Friday, October 8, 2010

1 Year Closer to Death

Yesterday I turned 29. 29. It's the age that everyone says they are until they suck it up and finally admit that fine, okay, they're really 57. But I don't see what the big deal is about this milestone. Sure it's the last year I'll be able to say I'm in my 20s, but I'm really okay with that. Being a person who fears death and the end of anything from the fall season to summer camp, I started wondering why I'm not freaking out about turning 29. After all, I'm probably over a third of the way through my life.

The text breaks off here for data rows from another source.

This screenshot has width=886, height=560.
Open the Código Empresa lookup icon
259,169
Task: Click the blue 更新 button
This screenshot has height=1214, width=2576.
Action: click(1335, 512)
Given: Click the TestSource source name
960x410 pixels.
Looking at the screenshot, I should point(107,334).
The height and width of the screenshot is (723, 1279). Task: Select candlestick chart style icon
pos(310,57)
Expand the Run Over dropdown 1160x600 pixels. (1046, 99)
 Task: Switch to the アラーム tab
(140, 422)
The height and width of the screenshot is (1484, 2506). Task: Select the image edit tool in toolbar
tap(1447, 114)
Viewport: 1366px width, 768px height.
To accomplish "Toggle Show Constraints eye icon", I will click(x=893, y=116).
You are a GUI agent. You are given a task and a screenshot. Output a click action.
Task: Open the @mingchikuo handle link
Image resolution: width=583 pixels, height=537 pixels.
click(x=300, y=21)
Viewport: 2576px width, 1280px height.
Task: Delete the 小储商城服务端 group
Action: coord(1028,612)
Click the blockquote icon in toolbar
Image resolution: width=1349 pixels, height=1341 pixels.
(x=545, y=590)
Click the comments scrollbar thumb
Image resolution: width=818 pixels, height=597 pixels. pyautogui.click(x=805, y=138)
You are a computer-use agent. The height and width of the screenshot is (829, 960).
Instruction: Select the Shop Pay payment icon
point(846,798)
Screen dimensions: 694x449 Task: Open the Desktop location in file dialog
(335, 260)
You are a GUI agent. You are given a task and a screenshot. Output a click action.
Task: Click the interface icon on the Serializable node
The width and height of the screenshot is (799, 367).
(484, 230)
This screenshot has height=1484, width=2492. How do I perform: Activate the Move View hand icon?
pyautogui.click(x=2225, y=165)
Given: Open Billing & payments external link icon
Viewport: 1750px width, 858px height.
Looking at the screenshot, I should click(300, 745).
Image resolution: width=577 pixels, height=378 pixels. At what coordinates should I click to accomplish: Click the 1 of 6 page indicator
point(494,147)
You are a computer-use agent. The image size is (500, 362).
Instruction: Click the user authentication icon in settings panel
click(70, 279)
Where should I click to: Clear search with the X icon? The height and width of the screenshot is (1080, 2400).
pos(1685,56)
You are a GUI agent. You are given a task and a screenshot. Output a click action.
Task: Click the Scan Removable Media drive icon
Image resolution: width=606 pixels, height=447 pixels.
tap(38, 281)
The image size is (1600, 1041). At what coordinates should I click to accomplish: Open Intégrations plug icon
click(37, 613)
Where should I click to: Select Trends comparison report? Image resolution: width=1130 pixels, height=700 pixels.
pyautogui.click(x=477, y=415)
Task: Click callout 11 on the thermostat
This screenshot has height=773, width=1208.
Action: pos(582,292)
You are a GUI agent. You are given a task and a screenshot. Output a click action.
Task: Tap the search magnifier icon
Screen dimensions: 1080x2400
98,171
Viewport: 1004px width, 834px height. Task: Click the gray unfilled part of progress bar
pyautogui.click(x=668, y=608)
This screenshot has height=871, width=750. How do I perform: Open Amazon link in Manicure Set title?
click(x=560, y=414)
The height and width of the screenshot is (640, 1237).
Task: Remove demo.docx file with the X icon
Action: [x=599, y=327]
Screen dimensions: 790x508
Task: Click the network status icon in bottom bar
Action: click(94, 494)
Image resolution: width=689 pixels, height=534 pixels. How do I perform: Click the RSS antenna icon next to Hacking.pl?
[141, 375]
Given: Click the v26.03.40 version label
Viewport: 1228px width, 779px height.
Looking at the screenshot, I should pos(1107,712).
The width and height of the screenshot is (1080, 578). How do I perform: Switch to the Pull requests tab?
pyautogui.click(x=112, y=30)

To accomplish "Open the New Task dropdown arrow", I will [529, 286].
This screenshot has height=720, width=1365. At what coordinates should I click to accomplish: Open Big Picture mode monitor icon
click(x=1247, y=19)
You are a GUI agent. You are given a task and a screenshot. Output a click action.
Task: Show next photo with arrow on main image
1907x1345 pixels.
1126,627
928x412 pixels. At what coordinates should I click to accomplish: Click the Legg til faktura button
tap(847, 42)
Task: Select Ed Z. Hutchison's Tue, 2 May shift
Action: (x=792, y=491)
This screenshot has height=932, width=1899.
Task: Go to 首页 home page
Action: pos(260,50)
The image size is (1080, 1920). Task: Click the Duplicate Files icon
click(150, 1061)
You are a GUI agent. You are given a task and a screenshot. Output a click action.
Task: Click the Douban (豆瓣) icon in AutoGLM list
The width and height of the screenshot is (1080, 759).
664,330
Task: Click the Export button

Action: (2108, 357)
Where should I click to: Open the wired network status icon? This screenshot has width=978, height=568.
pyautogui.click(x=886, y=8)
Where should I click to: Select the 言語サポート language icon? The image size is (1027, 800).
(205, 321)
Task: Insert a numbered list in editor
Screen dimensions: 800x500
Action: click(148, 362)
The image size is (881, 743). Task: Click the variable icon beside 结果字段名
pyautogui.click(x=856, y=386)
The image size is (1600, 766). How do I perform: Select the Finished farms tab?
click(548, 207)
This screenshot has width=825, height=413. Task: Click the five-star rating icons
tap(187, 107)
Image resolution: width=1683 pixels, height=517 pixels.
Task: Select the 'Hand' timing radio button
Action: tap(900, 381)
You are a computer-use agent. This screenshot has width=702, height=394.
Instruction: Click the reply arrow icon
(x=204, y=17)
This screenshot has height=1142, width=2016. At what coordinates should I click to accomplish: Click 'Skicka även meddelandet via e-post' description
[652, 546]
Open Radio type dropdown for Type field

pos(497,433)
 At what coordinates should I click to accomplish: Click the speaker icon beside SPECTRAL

Maybe I'm not afraid of turning 29 because I still look like I'm 17. I don't have wrinkles. I don't have that mature look that screams "I am not a girl anymore, I'm a woman!" I don't use a pocketbook or wear high heels or makeup. I opt for jeans and t-shirts and put my hair in a ponytail most every day. So how can I fear getting old when I know I won't look it for awhile? Don't get me wrong; I am not asking for your sympathy because I look young. But let's just say that it's tough for me to make "Oh my god I'm going to turn 30 soon!" complaints when I still shop at Gap Kids.

I guess if I were truly a 29 year old woman, right now I'd be curling up on my sofa drinking a giant glass of red wine, watching Grey's Anatomy, planning a night out with my girls at The Bell In Hand, and perusing the pages of Us magazine. Ugh. Thank god I'm just a 29 year old girl instead.